FILE PHOTO: European Central Bank President Christine Lagarde and Governor of the Bank of Finland Olli Rehn arrive at the non-monetary policy meeting of the ECB's Governing Council in Inari, Finnish Lapland, Finland February 22, 2023. Lehtikuva/Tarmo Lehtosalo via REUTERS//File Photo
FILE PHOTO: European Central Bank President Christine Lagarde and Governor of the Bank of Finland Olli Rehn arrive at the non-monetary policy meeting of the ECB's Governing Council in Inari, Finnish Lapland, Finland February 22, 2023. Lehtikuva/Tarmo Lehtosalo via REUTERS//File Photo

European Central Bank President Christine Lagarde renewed her call for economic integration across Europe on Friday, arguing that intensifying global trade tensions and a growing technology gap with the United States create fresh urgency for action.
US President-elect Donald Trump has promised to impose tariffs on most if not all imports and said Europe would pay a heavy price for having run a large trade surplus with the US for decades.
"The geopolitical environment has also become less favorable, with growing threats to free trade from all corners of the world," Lagarde said in a speech, without directly referring to Trump.
"The urgency to integrate our capital markets has risen."
While Europe has made some progress, EU members tend to water down most proposals to protect vested national interests to the detriment of the bloc as a whole, Reuters quoted Lagarde as saying.
But this is taking hundreds of billions if not trillions of euros out of the economy as households are holding 11.5 trillion euros in cash and deposits, and much of this is not making its way to the firms that need the funding.
"If EU households were to align their deposit-to-financial assets ratio with that of US households, a stock of up to 8 trillion euros could be redirected into long-term, market-based investments – or a flow of around 350 billion euros annually," Lagarde said.
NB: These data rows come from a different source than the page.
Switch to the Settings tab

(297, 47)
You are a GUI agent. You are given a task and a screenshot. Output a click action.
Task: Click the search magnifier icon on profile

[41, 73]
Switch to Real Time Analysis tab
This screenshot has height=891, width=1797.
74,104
When the cash actually enters the capital market, it often stays within national borders or leaves for the US in hope of better returns, Lagarde added.
Europe therefore needs to reduce the cost of investing in capital markets and must make the regulatory regime easier for cash to flow to places where it is needed the most.
A solution might be to create an EU-wide regulatory regime on top of the 27 national rules and certain issuers could then opt into this framework.
"To bypass the cumbersome process of regulatory harmonization, we could envisage a 28th regime for issuers of securities," Lagarde said. "They would benefit from a unified corporate and securities law, facilitating cross-border placement, holding and settlement."
Still, that would not solve the problem that few innovative companies set up shop in Europe, partly due to the lack of funding. So Europe must make it easier for investment to flow into venture capital and for banks to fund startups, she said.